To run the kmeans() function in R with multiple initial cluster assignments, we use the nstart argument. If a value of nstart greater than one is used, then K-means clustering will be performed using multiple random assignments in Step 1 of

  1. Randomly assign a number, from 1 to K, to each of the observations. These serve as initial cluster assignments for the observations.
  2. Iterate until the cluster assignments stop changing:
    2.1. For each of the K clusters, compute the cluster centroid. The kth cluster centroid is the vector of the p feature means for the observations in the kth cluster.
    2.2. Assign each observation to the cluster whose centroid is closest (where closest is defined using Euclidean distance).

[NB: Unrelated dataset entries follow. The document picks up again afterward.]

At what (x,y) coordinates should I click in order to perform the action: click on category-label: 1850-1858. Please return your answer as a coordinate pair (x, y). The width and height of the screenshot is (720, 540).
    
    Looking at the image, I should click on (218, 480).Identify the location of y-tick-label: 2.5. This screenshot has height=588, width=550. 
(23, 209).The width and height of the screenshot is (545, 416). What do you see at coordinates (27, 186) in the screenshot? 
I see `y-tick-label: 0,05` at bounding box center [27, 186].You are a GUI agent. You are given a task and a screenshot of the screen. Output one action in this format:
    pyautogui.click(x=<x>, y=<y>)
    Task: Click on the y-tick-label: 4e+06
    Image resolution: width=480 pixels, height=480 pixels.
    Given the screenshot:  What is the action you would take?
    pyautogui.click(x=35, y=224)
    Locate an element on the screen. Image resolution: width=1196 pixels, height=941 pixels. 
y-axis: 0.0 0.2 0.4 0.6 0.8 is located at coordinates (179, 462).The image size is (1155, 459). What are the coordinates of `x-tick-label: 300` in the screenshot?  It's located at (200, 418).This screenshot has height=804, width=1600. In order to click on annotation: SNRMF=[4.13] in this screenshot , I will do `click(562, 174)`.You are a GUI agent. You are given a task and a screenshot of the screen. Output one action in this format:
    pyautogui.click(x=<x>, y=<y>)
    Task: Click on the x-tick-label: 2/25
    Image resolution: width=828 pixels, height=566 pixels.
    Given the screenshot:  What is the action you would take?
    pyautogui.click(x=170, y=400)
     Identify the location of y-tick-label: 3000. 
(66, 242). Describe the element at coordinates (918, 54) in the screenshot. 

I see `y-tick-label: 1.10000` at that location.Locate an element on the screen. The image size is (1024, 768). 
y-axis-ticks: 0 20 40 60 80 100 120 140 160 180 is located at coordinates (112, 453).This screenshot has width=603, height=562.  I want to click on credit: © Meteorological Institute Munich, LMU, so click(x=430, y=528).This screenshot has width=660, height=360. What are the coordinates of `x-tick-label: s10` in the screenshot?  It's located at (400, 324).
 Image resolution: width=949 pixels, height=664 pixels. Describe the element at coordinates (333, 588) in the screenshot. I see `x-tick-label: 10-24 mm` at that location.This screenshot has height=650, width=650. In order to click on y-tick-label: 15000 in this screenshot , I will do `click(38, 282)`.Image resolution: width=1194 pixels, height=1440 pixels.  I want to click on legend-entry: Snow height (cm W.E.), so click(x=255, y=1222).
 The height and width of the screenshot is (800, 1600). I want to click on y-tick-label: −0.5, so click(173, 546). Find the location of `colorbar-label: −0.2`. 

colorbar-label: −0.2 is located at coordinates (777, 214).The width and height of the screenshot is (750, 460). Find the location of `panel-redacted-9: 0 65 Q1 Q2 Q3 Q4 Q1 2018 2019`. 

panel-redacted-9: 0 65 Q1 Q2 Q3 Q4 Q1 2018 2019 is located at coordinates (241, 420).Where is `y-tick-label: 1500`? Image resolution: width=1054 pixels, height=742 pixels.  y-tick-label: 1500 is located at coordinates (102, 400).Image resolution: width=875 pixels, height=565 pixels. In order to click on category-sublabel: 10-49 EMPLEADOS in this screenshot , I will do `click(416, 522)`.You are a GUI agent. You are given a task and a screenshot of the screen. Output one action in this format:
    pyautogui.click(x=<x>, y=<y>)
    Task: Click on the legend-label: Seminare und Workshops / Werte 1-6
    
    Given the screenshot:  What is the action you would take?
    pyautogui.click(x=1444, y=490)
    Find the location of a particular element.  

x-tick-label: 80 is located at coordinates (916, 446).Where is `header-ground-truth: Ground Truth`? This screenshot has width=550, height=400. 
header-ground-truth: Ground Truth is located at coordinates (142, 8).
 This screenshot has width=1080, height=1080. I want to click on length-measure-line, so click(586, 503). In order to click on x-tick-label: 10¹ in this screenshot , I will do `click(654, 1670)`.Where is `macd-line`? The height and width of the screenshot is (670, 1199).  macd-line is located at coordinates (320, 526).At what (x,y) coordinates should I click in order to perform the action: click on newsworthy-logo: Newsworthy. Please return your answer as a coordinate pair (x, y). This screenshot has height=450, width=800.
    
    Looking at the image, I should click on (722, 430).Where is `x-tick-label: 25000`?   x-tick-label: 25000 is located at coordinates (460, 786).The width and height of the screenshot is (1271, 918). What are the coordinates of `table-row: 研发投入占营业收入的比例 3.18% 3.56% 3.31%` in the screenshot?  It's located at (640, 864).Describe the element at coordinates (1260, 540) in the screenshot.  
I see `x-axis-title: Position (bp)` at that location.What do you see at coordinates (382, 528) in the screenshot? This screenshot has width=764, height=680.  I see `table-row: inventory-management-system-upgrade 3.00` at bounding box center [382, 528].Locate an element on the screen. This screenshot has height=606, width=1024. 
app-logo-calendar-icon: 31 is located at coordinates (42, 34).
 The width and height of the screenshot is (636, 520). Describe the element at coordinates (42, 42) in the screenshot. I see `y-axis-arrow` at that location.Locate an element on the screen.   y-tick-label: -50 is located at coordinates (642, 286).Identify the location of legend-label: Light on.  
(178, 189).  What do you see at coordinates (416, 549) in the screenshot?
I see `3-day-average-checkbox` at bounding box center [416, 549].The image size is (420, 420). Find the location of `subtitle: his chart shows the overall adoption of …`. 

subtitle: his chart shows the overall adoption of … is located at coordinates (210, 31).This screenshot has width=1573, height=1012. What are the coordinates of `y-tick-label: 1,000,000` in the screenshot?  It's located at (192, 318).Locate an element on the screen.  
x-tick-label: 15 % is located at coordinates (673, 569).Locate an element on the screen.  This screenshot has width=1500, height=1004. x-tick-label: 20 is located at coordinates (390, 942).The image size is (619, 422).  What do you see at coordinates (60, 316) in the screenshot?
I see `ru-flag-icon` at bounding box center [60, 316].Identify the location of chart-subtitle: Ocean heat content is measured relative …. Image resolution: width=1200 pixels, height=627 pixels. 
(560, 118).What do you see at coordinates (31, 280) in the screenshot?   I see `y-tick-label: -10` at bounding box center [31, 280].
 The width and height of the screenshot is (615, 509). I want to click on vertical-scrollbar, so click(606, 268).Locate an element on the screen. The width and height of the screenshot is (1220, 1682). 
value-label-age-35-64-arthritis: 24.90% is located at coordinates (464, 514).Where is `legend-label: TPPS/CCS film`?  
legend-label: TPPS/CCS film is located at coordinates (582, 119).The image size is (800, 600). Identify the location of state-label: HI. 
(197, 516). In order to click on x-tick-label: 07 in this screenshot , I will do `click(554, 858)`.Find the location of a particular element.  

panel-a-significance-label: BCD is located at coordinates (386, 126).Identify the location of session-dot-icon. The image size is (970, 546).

The kmeans() function will report only the best results. Here we compare using nstart=1 to nstart=20.

> set.seed(125)
> km.out <- kmeans(x, 3, nstart = 1)
> km.out$tot.withinss
[1] 98.16736
> km.out <- kmeans(x, 3, nstart = 20)
> km.out$tot.withinss
[1] 97.97927

Note that km.out$tot.withinss is the total within-cluster sum of squares, which we seek to minimize by performing K-means clustering:

\[\displaystyle{\min_{C_1,...,C_k} \sum_{k=1}^{K} \frac{1}{\left | C_k \right | }\sum_{i, i' \in C_k}^{} \sum_{j=1}^{p}(x_{ij}-x_{i'j})^2}\]

The individual within-cluster sum-of-squares are contained in the vector km.out$withinss.

We strongly recommend always running K-means clustering with a large value of nstart, such as 20 or 50, since otherwise an undesirable local optimum may be obtained.

When performing K-means clustering, in addition to using multiple initial cluster assignments, it is also important to set a random seed using the set.seed() function. This way, the initial cluster assignments in Step 1 can be replicated, and the K-means output will be fully reproducible.

When comparing nstart=1 to nstart=20, we can conclude that, in this case, using a higher value of nstart results in better clustering since the total within-cluster sum of squares of nstart=20 is lower.